**Work to be completed:**
The response must be a precise copy of the records that follow.
= = = = =
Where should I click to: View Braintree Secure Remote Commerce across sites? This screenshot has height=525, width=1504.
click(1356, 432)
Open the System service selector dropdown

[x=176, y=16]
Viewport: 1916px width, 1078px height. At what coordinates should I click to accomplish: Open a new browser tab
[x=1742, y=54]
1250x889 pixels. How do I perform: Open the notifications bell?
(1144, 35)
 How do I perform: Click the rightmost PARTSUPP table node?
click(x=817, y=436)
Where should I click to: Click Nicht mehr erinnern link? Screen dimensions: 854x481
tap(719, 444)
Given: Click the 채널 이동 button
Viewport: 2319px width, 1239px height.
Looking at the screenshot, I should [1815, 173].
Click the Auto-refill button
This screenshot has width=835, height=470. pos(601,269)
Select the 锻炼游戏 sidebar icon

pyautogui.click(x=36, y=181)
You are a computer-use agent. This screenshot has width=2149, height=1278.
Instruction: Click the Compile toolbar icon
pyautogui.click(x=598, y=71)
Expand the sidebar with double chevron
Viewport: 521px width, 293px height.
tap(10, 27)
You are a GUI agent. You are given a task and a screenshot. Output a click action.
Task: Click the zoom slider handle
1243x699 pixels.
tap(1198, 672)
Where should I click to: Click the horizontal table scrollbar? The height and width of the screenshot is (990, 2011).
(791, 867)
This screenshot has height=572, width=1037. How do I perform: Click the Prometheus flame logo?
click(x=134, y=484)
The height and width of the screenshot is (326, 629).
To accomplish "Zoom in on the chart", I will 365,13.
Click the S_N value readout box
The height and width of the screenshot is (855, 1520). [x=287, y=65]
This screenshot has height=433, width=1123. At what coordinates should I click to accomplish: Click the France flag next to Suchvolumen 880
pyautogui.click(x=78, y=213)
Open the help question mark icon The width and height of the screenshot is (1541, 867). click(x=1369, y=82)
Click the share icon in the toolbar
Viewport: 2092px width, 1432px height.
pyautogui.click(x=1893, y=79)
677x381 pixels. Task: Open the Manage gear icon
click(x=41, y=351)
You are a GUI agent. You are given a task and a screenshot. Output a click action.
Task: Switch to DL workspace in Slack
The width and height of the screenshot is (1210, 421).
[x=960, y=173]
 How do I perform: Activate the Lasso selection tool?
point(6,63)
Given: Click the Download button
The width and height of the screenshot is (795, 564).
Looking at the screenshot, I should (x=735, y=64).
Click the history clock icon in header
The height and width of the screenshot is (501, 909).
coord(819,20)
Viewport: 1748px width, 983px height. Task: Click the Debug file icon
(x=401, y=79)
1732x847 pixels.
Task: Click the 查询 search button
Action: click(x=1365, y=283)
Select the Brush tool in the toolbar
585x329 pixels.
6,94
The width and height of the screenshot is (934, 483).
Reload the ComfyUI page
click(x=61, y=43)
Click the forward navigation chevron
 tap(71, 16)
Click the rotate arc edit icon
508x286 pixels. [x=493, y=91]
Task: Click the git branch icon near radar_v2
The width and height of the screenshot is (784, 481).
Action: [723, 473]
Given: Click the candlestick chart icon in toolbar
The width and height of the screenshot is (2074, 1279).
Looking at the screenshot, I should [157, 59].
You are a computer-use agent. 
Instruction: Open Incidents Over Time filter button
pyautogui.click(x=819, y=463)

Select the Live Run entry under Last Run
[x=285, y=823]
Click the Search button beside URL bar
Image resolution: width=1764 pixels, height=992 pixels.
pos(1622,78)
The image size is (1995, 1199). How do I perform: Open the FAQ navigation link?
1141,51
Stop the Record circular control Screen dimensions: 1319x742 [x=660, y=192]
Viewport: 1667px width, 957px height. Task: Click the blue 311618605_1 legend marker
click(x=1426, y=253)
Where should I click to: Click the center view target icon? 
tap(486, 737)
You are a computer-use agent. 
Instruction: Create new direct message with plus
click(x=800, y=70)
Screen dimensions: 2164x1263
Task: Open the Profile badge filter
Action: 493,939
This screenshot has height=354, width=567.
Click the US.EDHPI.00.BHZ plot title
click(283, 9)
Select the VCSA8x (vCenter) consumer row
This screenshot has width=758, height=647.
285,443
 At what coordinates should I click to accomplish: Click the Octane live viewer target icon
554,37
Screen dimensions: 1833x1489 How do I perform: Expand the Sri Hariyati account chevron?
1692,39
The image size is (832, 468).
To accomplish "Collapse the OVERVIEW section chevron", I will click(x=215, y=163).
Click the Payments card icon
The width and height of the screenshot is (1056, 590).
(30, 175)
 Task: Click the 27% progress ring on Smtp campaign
= = = = =
**Result of the task:**
Where should I click to: View Braintree Secure Remote Commerce across sites? This screenshot has height=525, width=1504.
click(1356, 432)
Open the System service selector dropdown

[x=176, y=16]
Viewport: 1916px width, 1078px height. At what coordinates should I click to accomplish: Open a new browser tab
[x=1742, y=54]
1250x889 pixels. How do I perform: Open the notifications bell?
(1144, 35)
 How do I perform: Click the rightmost PARTSUPP table node?
click(x=817, y=436)
Where should I click to: Click Nicht mehr erinnern link? Screen dimensions: 854x481
tap(719, 444)
Given: Click the 채널 이동 button
Viewport: 2319px width, 1239px height.
Looking at the screenshot, I should [1815, 173].
Click the Auto-refill button
This screenshot has width=835, height=470. pos(601,269)
Select the 锻炼游戏 sidebar icon

pyautogui.click(x=36, y=181)
You are a computer-use agent. This screenshot has width=2149, height=1278.
Instruction: Click the Compile toolbar icon
pyautogui.click(x=598, y=71)
Expand the sidebar with double chevron
Viewport: 521px width, 293px height.
tap(10, 27)
You are a GUI agent. You are given a task and a screenshot. Output a click action.
Task: Click the zoom slider handle
1243x699 pixels.
tap(1198, 672)
Where should I click to: Click the horizontal table scrollbar? The height and width of the screenshot is (990, 2011).
(791, 867)
This screenshot has height=572, width=1037. How do I perform: Click the Prometheus flame logo?
click(x=134, y=484)
The height and width of the screenshot is (326, 629).
To accomplish "Zoom in on the chart", I will 365,13.
Click the S_N value readout box
The height and width of the screenshot is (855, 1520). [x=287, y=65]
This screenshot has height=433, width=1123. At what coordinates should I click to accomplish: Click the France flag next to Suchvolumen 880
pyautogui.click(x=78, y=213)
Open the help question mark icon The width and height of the screenshot is (1541, 867). click(x=1369, y=82)
Click the share icon in the toolbar
Viewport: 2092px width, 1432px height.
pyautogui.click(x=1893, y=79)
677x381 pixels. Task: Open the Manage gear icon
click(x=41, y=351)
You are a GUI agent. You are given a task and a screenshot. Output a click action.
Task: Switch to DL workspace in Slack
The width and height of the screenshot is (1210, 421).
[x=960, y=173]
 How do I perform: Activate the Lasso selection tool?
point(6,63)
Given: Click the Download button
The width and height of the screenshot is (795, 564).
Looking at the screenshot, I should (x=735, y=64).
Click the history clock icon in header
The height and width of the screenshot is (501, 909).
coord(819,20)
Viewport: 1748px width, 983px height. Task: Click the Debug file icon
(x=401, y=79)
1732x847 pixels.
Task: Click the 查询 search button
Action: click(x=1365, y=283)
Select the Brush tool in the toolbar
585x329 pixels.
6,94
The width and height of the screenshot is (934, 483).
Reload the ComfyUI page
click(x=61, y=43)
Click the forward navigation chevron
 tap(71, 16)
Click the rotate arc edit icon
508x286 pixels. [x=493, y=91]
Task: Click the git branch icon near radar_v2
The width and height of the screenshot is (784, 481).
Action: [723, 473]
Given: Click the candlestick chart icon in toolbar
The width and height of the screenshot is (2074, 1279).
Looking at the screenshot, I should [157, 59].
You are a computer-use agent. 
Instruction: Open Incidents Over Time filter button
pyautogui.click(x=819, y=463)

Select the Live Run entry under Last Run
[x=285, y=823]
Click the Search button beside URL bar
Image resolution: width=1764 pixels, height=992 pixels.
pos(1622,78)
The image size is (1995, 1199). How do I perform: Open the FAQ navigation link?
1141,51
Stop the Record circular control Screen dimensions: 1319x742 [x=660, y=192]
Viewport: 1667px width, 957px height. Task: Click the blue 311618605_1 legend marker
click(x=1426, y=253)
Where should I click to: Click the center view target icon? 
tap(486, 737)
You are a computer-use agent. 
Instruction: Create new direct message with plus
click(x=800, y=70)
Screen dimensions: 2164x1263
Task: Open the Profile badge filter
Action: 493,939
This screenshot has height=354, width=567.
Click the US.EDHPI.00.BHZ plot title
click(283, 9)
Select the VCSA8x (vCenter) consumer row
This screenshot has width=758, height=647.
285,443
 At what coordinates should I click to accomplish: Click the Octane live viewer target icon
554,37
Screen dimensions: 1833x1489 How do I perform: Expand the Sri Hariyati account chevron?
1692,39
The image size is (832, 468).
To accomplish "Collapse the OVERVIEW section chevron", I will click(x=215, y=163).
Click the Payments card icon
The width and height of the screenshot is (1056, 590).
(30, 175)
 Task: Click the 27% progress ring on Smtp campaign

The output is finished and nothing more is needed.